* Exercices *
**a.** Dans l'extrait sur l'année Europe, quelle figure mythologique a été retenue pour l'année 2023 ?
**b.** Recopiez sans rien changer le passage de l'extrait sur l'année Europe qui s'ouvre sur les mots « Chaque année depuis » et se clôt sur « aux multiples dimensions. ».

* Extrait du texte *

-------------------------

Démocratie & Spiritualité, Sur le fil

2024 : l’année Europe

Chaque année depuis 2018, j’essaie de mettre celle qui commence sous un signe hérité de nos mythologies : après Janus, ce fut Sisyphe en 2019, puis Sol invictus, Qohèleth, Hubris et Némésis, et enfin la Pythie en 2023. Cette année j’ai choisi Europe, cette princesse phénicienne fille d’Agénor roi de Tyr et de Téléphassa, et sœur de Cadmos ; l’occasion de parler de cette entité multiforme que nous appelons l’Europe et de revenir sur les sources de cette notion aux multiples dimensions.

 

Henri Matisse L’enlèvement d’Europe (1929)

Il en est de l’Europe comme du temps pour Augustin d’Hippone : si on ne me le demande pas ce je sais ce que c’est, mais dès qu’on me le demande je ne le sais plus. Il est intéressant de rappeler que, selon la mythologie grecque, son nom est emprunté à celui d’une princesse levantine, enlevée (consentante) par un Zes travesti en taureau et traversant sur son dos une partie de la Méditerranée, pour atterrir sur l’île de Crête et être à l’origine de la civilisation minoenne. Une origine orientale et méditerranéenne à la fois qui tranche avec l’idée que nous nous en faisons.

Malgré la tentative des francs de les récupérer au moment des croisades, puis bien plus tard au Maghreb avec la colonisation de ces terres algériennes qui avaient vu naître Augustin, l’Europe s’est amputée, depuis que les grecs se sont servis du nom pour désigner les terres du nord, de plus de la moitié, à l’est au sud, de ses racines méditerranéennes.

-------------------------

* Matériel recueilli *
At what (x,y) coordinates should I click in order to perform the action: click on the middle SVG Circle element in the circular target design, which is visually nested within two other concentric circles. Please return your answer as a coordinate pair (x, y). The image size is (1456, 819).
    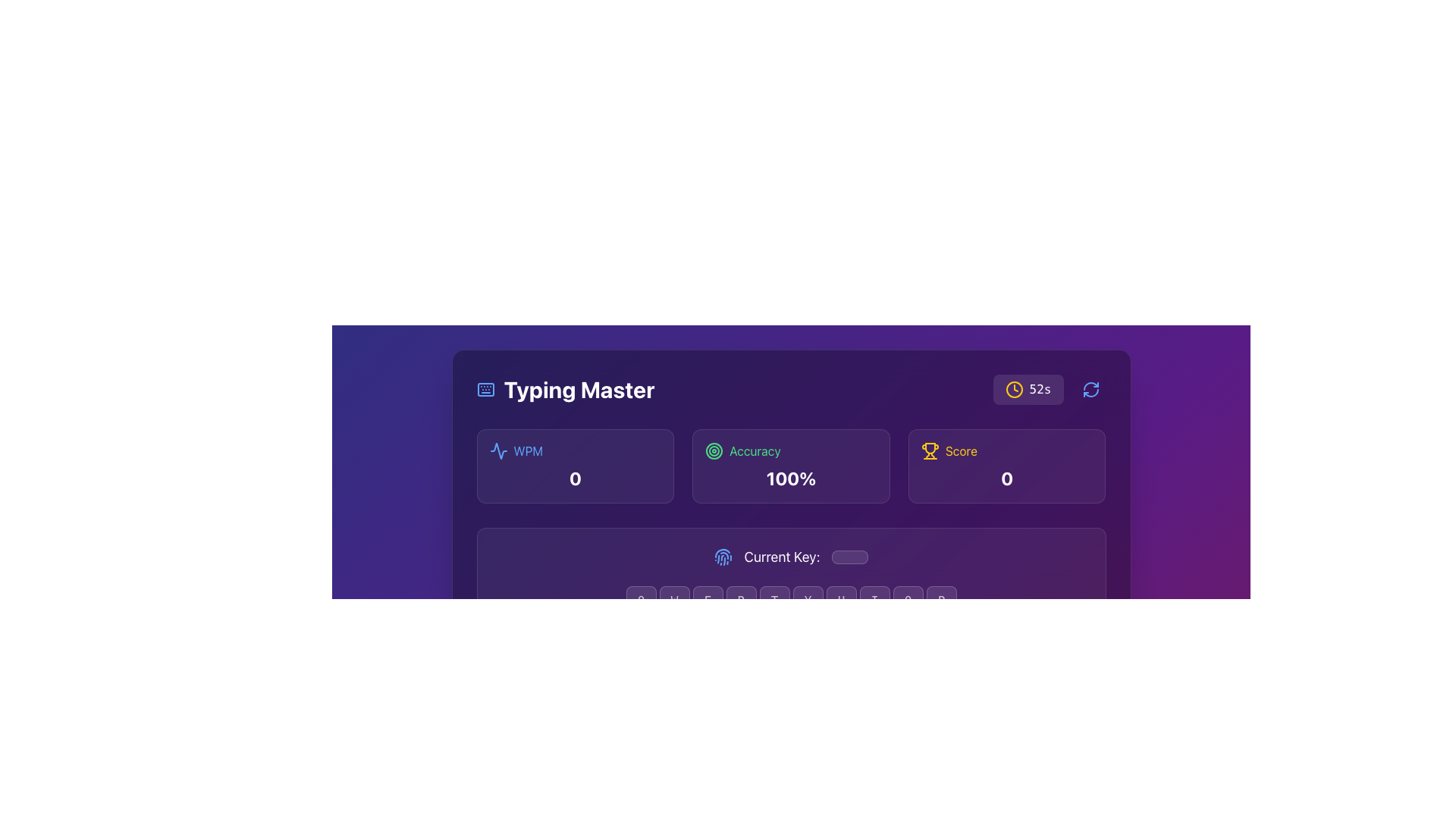
    Looking at the image, I should click on (714, 450). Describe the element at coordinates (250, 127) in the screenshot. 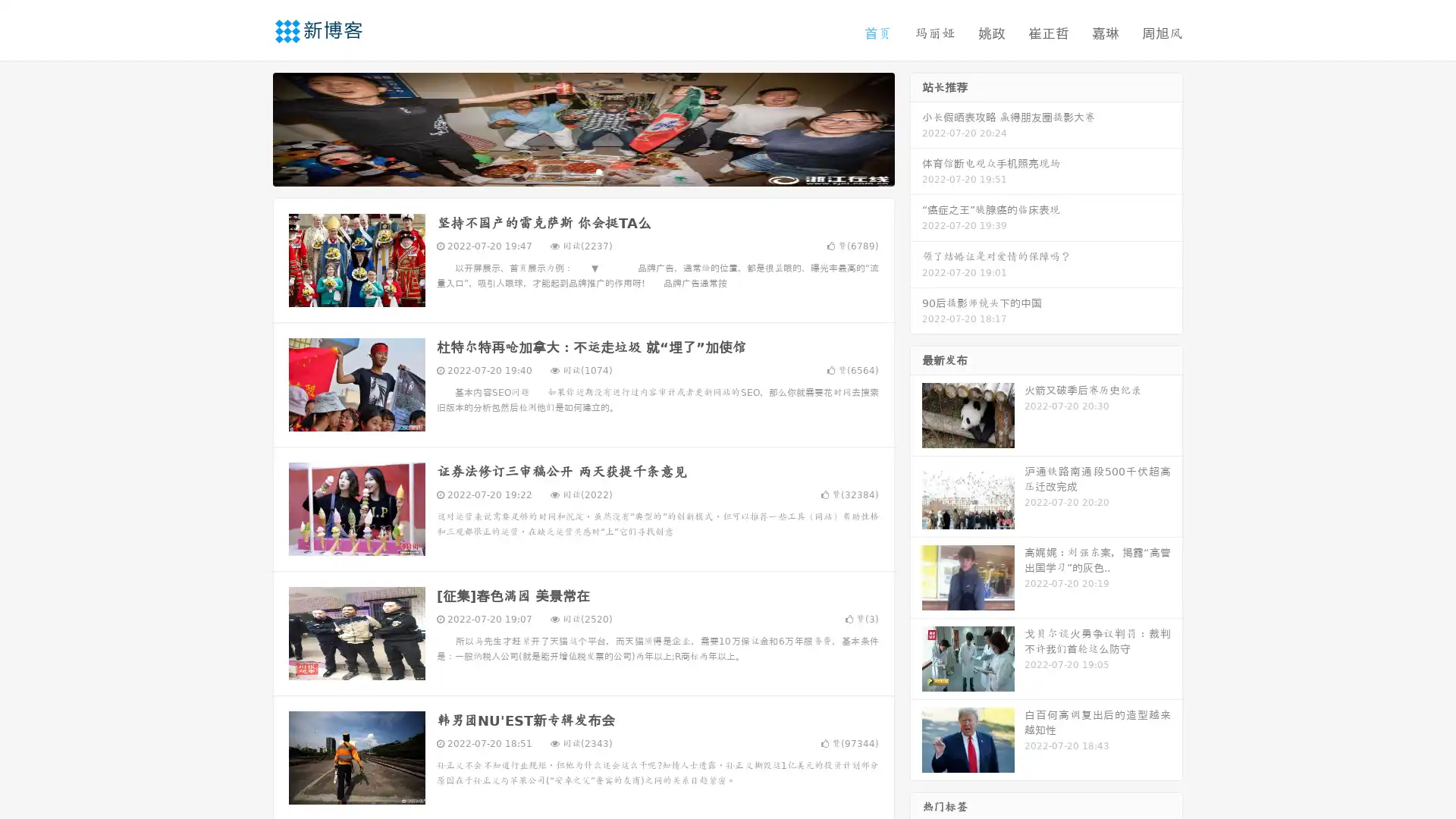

-------------------------

* Réponses rédigées *
**a.** La Pythie.

**b.**
Chaque année depuis 2018, j’essaie de mettre celle qui commence sous un signe hérité de nos mythologies : après Janus, ce fut Sisyphe en 2019, puis Sol invictus, Qohèleth, Hubris et Némésis, et enfin la Pythie en 2023. Cette année j’ai choisi Europe, cette princesse phénicienne fille d’Agénor roi de Tyr et de Téléphassa, et sœur de Cadmos ; l’occasion de parler de cette entité multiforme que nous appelons l’Europe et de revenir sur les sources de cette notion aux multiples dimensions.